Motto: It's no measure of health to be well adjusted to a profoundly sick society. Jiddu Krishnamurti
What made me think of approaching this subject today? In a few words: the world around us.
Let’s go through some recent world events, in no particular order. I will have to underline at this point that my origins (Romanian) and my current working environment (Austrian-based, with significant exposure to ex-communist countries) is influencing my perception and therefore below writing. I have never been a keen observer of US economy or politics; therefore I will try to stick to what I can perceive.
Social crisis – extreme right parties gain more and more popularity, while social and individual aggression is surfacing. The recent shooting in Norway can no longer be classified under the ‘classical’ terrorist definition. People were buried alive by criminal bands in Budapest and it looks like it is the same group that murdered an exceptional Romanian handball player in a nightclub dispute in 2009; it also looks like it did not stop there, as the police did not get them off the street... UK is facing robberies and street fights, with no particular criminal profile – all ages, colors, religions or education background and the prime minister has invited to London, as consultant for solving the crisis, the famous ‘zero-tolerance’ New York police chief – Bill Braton.

■ **Information shown**
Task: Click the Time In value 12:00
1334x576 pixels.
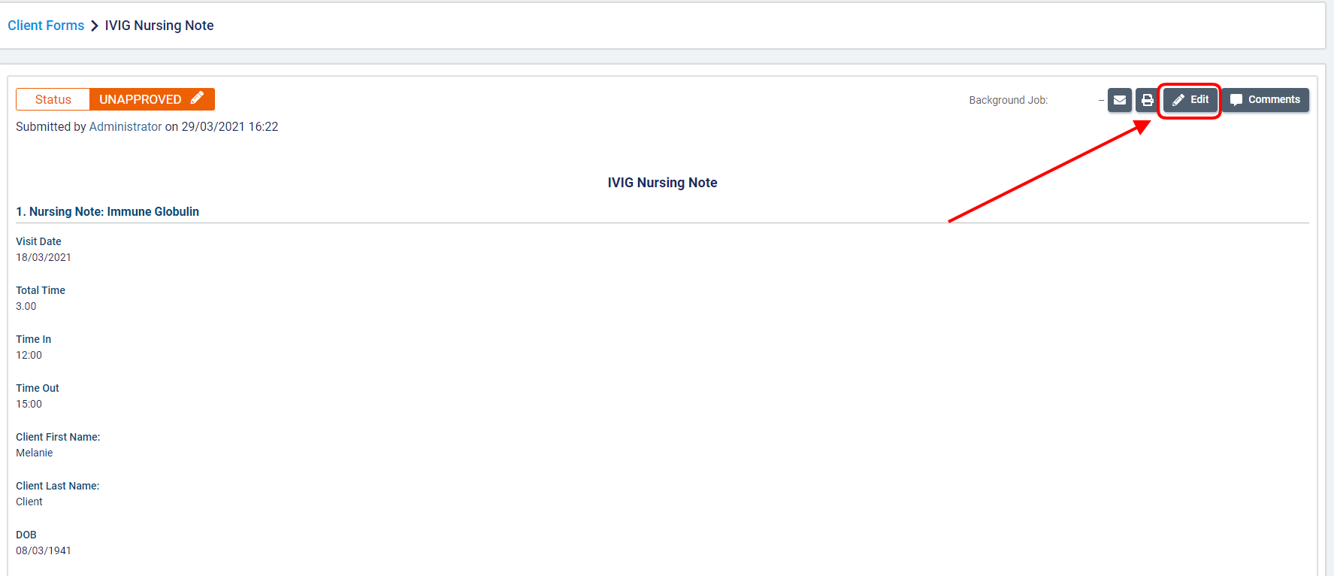Action: (x=29, y=355)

■ **Things to do**
A. Decide whether each of these statements agrees with the text on recent world events. Answer yes or no for each, and quote the words of the text that settle it.
(i) The writer says that Romanian origins and an Austrian-based job shape the writer's perception.
(ii) The writer claims to follow the US economy and politics closely.
(iii) The UK prime minister invited Bill Braton to London as a consultant.
B. Write the next part of the text on recent world events, picking up right after its final sentence.

■ **Responses**
A.
(i) Yes: "my origins (Romanian) and my current working environment (Austrian-based, with significant exposure to ex-communist countries) is influencing my perception"
(ii) No: "I have never been a keen observer of US economy or politics"
(iii) Yes: "the prime minister has invited to London, as consultant for solving the crisis, the famous ‘zero-tolerance’ New York police chief – Bill Braton"

B.
Sovereign crisis is spreading through the world. The social and political unrest has been going on for some time now in the Middle East. The European countries are falling one by one under the scrutiny of rating agencies, while having difficulties in refinancing their debts, at the same time with trying to get their deficits under control. Initially it was the so-called PIIGS, but now the number of affected countries is steadily expanding. The discussion about the future of the EURO-zone is dragging for months. Russia and Ukraine are pulling away from each other and we may witness another ‘gas war’ between the two, with much wider implications. China is over-heating. The US should have got out of the woods after the voting on August the 2nd, however it only took a couple of breaths before being hit really hard by the downgrade and stock market plunge.
All in all, this month a new earthquake shook seriously the financial world and now everybody is watching out for the potential tsunami-effect.
Hundreds of thousands of experts are out there in the world, some more prolific than other, trying to be the first to specifically predict when the world as we know it will come to an end. In 2008 voices also raised, reminding us the lessons of history: after all big world crisis, world wars followed. Since then, we have heard a couple of times that the line of events could lead to World War III (the Middle East unrest, the sovereign crisis, the rise of extreme right rulers). We have also been reminded over and over again about the Maya calendar ending, as of 2012. What will come after that - only the survivors of 2012 will be able to tell? As we have successfully surpassed the year 2000, let’s be optimistic once again and assume a large part of us will beat the odds.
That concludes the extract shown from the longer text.